When my parents first moved to NC in 1983, they’d give a big party at our house before Christmas. My mom had help, but I know it was stressful and hard for her, being very introverted and somewhat socially phobic. Later in life when my mom got sick, my dad was pretty good about holidays and birthdays. He liked giving gifts, and he liked Christmas. While it was stressful for us to go back there to visit every year, I miss it now that he’s gone. Somehow, he got into Tiffany (!) and I have several nice necklaces from there, mainly the Elsa Peretti heart necklace. I saw this necklace recently and know that if Dad was alive, he’d get it for me for Christmas.

What I notice being out and about is that it’s usually women who are shopping and wearing the holiday sweaters and jewelry. Preparing for family and work gifts, for the meals. The men are usually tagging along, pushing the cart or looking lost (or in some cases, annoyed). I told my husband several times he has it easy. I’m the one who gives gifts to our vet, my doctor, my hairdresser, I’m preparing cash for our pet-sitter while we’re gone to San Diego and remembered to pick up some nice coffee and a candle for his brother and SIL (whom we are staying with).

This time of year can be fun and also difficult. So much pressure if you let it. I try not to. I try to plan during the year and keep it simple for the few people I do give something to. I’ve been sad a lot this year, missing my dad. I was with my sisters last night – my older sister wanted us to get together, so we went over to their house. KT decided to make veggie chili so he’d have something to eat, and it ended up being the main course. I brought mini-bundt cakes for dessert. Although I’ve said I’d prefer a gift certificate rather than “stuff” my sister got me a bunch of things that while thoughtful, aren’t what I’d use or need. I’m trying to clean stuff out, not accumulate more! I gave both of them gift cards, a book, and a shirt.

My sisters are gathering again for Christmas. My aunt (mom’s sister) has made a big deal of flying out here from Indianapolis for the past couple of years to spend the day with us. My cousin lives in LA so they fly there and then drive up. In 2014, we were all together and my aunt asked if there was anything she could do to help my mom.
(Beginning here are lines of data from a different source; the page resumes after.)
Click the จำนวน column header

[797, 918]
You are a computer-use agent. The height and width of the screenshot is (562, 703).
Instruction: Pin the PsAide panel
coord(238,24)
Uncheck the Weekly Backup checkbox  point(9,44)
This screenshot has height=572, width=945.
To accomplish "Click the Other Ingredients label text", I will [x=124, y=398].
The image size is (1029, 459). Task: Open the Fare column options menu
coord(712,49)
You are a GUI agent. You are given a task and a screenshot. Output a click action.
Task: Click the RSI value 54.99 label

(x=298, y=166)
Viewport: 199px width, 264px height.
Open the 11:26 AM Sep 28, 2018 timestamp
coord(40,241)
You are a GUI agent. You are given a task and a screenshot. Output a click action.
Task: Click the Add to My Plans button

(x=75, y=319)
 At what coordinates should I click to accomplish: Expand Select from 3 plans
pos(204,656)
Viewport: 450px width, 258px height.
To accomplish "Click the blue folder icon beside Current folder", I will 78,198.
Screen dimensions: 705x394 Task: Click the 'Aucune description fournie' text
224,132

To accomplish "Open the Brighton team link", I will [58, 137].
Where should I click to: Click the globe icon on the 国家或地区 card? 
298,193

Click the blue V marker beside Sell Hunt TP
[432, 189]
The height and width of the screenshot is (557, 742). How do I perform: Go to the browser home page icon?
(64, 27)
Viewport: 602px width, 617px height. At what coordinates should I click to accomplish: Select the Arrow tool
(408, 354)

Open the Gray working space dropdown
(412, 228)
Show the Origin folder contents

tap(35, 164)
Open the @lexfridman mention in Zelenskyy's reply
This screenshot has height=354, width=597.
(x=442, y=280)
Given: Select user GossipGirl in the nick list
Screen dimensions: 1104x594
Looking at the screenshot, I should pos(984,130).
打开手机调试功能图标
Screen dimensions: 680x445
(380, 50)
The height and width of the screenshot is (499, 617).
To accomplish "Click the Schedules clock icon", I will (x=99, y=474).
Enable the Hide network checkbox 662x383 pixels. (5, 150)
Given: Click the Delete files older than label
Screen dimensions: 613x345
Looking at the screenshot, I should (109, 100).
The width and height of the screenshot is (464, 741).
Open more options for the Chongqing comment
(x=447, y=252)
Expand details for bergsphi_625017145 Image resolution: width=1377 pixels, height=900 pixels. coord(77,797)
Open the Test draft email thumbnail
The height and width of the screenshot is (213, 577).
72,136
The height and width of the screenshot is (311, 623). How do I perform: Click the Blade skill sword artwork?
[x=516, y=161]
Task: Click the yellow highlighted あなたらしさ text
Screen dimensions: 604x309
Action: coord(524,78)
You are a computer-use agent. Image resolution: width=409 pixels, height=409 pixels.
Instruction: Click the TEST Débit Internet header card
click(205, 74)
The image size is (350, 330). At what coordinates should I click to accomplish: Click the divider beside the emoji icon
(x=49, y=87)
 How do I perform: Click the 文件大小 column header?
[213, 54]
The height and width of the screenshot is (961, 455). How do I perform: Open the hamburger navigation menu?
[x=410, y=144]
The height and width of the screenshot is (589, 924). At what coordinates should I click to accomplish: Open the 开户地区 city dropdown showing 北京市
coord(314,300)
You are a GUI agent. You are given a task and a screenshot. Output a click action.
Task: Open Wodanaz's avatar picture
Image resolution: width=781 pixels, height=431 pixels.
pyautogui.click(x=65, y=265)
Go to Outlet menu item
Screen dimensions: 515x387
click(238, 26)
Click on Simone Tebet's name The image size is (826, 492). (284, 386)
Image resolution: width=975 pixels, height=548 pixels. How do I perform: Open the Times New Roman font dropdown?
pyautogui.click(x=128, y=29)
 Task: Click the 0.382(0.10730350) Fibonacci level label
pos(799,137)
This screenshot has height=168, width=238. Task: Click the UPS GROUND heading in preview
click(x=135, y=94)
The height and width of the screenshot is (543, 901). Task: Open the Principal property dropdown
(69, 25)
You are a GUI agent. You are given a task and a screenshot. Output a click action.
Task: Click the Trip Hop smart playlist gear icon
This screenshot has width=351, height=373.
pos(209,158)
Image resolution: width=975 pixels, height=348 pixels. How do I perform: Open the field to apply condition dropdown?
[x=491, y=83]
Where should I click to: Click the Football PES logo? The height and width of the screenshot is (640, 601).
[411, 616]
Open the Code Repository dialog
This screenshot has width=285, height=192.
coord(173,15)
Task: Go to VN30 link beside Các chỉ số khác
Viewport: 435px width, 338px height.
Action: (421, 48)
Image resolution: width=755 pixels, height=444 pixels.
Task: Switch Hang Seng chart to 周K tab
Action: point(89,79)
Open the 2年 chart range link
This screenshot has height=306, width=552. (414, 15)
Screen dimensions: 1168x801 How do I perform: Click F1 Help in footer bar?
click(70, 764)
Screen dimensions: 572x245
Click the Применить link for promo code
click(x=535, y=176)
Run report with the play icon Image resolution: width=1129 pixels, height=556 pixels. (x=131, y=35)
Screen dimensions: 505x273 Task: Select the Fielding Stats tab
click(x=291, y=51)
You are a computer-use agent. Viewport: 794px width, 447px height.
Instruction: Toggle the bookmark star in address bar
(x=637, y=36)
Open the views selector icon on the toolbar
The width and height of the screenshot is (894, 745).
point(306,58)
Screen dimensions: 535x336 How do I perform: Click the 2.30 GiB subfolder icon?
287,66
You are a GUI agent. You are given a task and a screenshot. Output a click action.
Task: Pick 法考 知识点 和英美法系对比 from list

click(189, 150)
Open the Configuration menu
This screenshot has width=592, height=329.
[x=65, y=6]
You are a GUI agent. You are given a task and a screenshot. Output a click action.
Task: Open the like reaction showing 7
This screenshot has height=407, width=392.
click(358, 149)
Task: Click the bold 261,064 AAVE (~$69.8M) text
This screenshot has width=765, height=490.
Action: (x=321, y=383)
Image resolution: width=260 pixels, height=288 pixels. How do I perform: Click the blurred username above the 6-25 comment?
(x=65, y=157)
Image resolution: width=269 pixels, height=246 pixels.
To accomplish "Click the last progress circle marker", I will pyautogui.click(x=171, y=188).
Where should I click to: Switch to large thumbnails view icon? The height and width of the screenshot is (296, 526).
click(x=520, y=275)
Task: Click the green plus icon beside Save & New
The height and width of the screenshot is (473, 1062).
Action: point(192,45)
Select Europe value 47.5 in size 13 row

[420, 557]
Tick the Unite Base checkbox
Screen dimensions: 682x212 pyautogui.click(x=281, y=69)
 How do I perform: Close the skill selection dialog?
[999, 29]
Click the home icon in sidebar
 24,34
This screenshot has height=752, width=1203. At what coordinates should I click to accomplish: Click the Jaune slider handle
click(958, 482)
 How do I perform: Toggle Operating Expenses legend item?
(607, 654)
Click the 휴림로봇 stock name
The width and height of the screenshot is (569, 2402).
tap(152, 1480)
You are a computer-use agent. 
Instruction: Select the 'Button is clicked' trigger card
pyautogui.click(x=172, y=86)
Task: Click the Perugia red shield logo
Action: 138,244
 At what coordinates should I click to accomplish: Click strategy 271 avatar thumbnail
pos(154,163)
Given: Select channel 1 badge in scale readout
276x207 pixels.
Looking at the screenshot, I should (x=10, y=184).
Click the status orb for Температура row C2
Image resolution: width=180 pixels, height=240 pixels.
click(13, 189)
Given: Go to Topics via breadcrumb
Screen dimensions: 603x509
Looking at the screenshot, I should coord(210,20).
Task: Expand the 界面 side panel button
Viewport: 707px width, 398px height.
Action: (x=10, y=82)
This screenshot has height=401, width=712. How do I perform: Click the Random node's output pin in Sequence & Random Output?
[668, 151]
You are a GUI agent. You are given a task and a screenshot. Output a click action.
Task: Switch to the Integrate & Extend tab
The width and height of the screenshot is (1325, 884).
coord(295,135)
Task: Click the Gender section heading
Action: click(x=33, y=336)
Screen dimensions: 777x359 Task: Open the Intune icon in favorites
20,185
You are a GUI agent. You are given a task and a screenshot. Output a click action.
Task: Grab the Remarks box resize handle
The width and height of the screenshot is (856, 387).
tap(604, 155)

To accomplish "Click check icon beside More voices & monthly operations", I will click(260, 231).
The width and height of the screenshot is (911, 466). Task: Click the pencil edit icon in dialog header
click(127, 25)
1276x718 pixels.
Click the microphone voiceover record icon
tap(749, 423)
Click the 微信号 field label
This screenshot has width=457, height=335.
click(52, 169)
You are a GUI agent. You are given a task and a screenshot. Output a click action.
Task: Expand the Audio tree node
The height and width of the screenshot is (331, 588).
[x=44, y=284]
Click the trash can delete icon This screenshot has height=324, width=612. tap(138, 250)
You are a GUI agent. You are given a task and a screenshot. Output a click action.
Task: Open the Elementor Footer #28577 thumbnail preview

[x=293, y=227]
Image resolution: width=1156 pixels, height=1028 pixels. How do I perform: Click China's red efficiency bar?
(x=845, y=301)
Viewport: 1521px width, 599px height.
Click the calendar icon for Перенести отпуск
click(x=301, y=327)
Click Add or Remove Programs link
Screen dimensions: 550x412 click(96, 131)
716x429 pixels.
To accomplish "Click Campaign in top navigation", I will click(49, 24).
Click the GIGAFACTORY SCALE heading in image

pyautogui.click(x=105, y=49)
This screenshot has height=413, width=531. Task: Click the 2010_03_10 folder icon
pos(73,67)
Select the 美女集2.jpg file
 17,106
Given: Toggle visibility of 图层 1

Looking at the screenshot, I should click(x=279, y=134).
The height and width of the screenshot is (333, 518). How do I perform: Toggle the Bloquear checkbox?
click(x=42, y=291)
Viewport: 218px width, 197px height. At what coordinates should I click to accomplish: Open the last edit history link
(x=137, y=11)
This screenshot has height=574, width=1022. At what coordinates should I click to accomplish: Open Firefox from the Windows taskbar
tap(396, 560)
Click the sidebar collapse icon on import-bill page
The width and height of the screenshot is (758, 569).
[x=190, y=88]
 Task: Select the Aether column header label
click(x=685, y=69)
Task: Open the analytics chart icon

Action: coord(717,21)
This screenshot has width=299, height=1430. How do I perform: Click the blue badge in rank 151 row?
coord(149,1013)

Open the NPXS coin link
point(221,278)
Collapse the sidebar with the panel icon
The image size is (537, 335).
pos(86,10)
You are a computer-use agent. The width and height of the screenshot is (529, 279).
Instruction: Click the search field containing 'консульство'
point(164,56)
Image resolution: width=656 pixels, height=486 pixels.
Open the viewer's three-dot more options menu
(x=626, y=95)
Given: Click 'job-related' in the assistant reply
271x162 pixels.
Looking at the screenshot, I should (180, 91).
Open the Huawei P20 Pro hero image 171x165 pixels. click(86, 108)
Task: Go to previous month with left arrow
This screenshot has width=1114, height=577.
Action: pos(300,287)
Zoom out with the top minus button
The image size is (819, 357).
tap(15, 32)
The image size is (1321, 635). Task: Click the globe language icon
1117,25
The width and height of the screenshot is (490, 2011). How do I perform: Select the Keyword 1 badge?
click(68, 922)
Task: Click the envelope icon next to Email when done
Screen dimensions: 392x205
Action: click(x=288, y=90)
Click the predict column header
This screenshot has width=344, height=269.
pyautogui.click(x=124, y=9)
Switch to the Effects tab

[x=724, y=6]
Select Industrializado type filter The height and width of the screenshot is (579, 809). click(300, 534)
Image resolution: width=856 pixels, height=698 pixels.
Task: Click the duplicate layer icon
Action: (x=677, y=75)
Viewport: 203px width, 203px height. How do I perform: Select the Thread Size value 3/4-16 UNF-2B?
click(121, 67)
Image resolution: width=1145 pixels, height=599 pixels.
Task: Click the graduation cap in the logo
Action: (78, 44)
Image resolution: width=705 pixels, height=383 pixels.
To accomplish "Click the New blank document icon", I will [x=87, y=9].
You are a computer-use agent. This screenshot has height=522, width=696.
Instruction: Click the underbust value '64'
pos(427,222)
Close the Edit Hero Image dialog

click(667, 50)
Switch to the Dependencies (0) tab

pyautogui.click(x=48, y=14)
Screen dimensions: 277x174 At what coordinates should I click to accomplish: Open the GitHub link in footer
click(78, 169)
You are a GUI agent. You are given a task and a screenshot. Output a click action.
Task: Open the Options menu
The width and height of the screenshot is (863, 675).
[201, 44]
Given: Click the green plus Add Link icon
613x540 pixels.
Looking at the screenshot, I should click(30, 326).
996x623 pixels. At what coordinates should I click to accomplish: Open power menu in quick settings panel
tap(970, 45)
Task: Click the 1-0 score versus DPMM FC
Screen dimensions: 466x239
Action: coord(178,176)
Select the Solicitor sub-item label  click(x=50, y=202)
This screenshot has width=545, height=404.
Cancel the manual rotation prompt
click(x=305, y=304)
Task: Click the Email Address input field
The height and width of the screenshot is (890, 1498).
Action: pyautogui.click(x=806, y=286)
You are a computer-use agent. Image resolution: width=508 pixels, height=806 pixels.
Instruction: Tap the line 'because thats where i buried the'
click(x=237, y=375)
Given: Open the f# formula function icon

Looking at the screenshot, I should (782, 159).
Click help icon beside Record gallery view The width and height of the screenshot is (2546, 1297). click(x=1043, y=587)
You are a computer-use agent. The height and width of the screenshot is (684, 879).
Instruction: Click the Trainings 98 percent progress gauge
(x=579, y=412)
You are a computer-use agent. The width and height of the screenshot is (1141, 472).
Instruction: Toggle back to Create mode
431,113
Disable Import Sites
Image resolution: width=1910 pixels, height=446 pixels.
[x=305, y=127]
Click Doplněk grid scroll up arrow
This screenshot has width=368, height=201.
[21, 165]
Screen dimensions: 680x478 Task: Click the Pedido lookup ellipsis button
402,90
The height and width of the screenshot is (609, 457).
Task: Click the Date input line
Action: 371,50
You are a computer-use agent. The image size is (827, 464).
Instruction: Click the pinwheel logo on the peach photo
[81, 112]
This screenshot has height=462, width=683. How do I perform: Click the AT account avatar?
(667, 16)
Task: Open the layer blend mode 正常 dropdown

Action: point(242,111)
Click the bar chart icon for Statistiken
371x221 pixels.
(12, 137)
I said, well, you could go visit her. My aunt drives to SC to see my cousin a lot so goes right by where my mom lives, and travels a lot for fun. She said she would but she never has. It has really bugged me for a while, and I’m working hard not to let it.But it doesn’t mean I want to spend time with her or my cousin. My cousin and uncle drink too much and they have very different political views. I’m at the point in my life where I don’t feel the need to spend time with people, even family, if I don’t feel like it.

So I’m hoping to get some rest over the next few days, read, and go for some walks. I hope all of you are able to have the holiday(s) that you wish for. Peace and light.